Quite possible! Though she should keep in check with the jealousy, seeing as the rats were there first *crosses fingers*.


----------



## Forensic

*Re: The Booze Boys *It's Shoulder Ridin' Day!!**

Perry'll put her in her place. :lol:

I'd hope so. I think right now she's just do hyper and everything's so _new_ to her. I doubt she's seen rats before.


----------



## Nazarath

*Re: The Booze Boys *It's Shoulder Ridin' Day!!**

*VERY cute hunnies!! I love your hammock patterns . I think I'm going to come and steal them .*


----------



## Forensic

*Re: The Booze Boys *It's Shoulder Ridin' Day!!**

Hee, well, I don't think you'd have to, the leopard print hammie is from Petco... The ones I made myself are washclothes, except the one I crocheted... :lol:


----------



## sonoma

*Re: The Booze Boys *It's Shoulder Ridin' Day!!**

What handsome boys you have! I just LOVE that last picture of Guinness...way to cute. 

(And the puppy...lol! :lol: )


----------



## Forensic

*Re: The Booze Boys *It's Shoulder Ridin' Day!!**









Yes! I am an angel! See? Halo!








Oooo, the outside is shinnnnny.....








Jack looks so happy to be laid upon. :lol:


----------



## DonnaK

*Re: The Booze Boys *Randomness**

Oh I love love love that last photo!


----------



## Forensic

*Re: The Booze Boys *Randomness**

I had to sneeeeeak up on them to get it. :lol: You can see that Puck's trying to get up... He and Jack immediately dart to the door when they hear me in the room...


----------



## IceLore

*Re: The Booze Boys *Randomness**

Aww, I love that pic of Guinness! Hehe. LIttle baby pics are always my favorite. But your handsome agouti boy is my fav. Agoutis melt my heart. ^^

If you are curious about colors/markings, look here. It explains everything. ^^

If Guiness has just a bit of white, and it's more on his chest then nelly, he would be an english/irish.


----------



## Forensic

*Re: The Booze Boys *Randomness**



IceLore said:


> Aww, I love that pic of Guinness! Hehe. LIttle baby pics are always my favorite. But your handsome agouti boy is my fav. Agoutis melt my heart. ^^
> 
> If you are curious about colors/markings, look here. It explains everything. ^^
> 
> If Guiness has just a bit of white, and it's more on his chest then nelly, he would be an english/irish.

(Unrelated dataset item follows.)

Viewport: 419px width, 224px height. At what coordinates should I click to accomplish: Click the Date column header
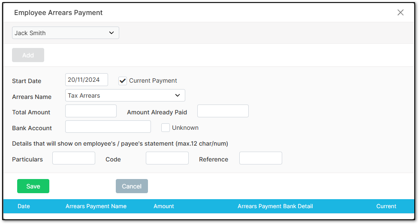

I think you forgot to add the url 

However, here's a tummy pic from later in ther thread...


Forensic said:


>


Mismarked Irish?

Unfortunately Bacardi (my agouti) is camera shy... so there aren't too many good pics of him.


----------



## IceLore

*Re: The Booze Boys *Randomness**

Some mismarked patterns are so common that people have started giving them names. That's a mismarked berk, called a zipper berk, just cause it's a line. ^^ 

And d'oh! http://www.hawthorn.org.uk/varieties.asp That's the linnk I forgot to add. *grin*


----------



## Forensic

*Re: The Booze Boys *Randomness**

Hrm... I figured he was a mismarked Irish (Not English Irish, mind)...

But not a berk, because he's got the white feeties too and they aren't connected...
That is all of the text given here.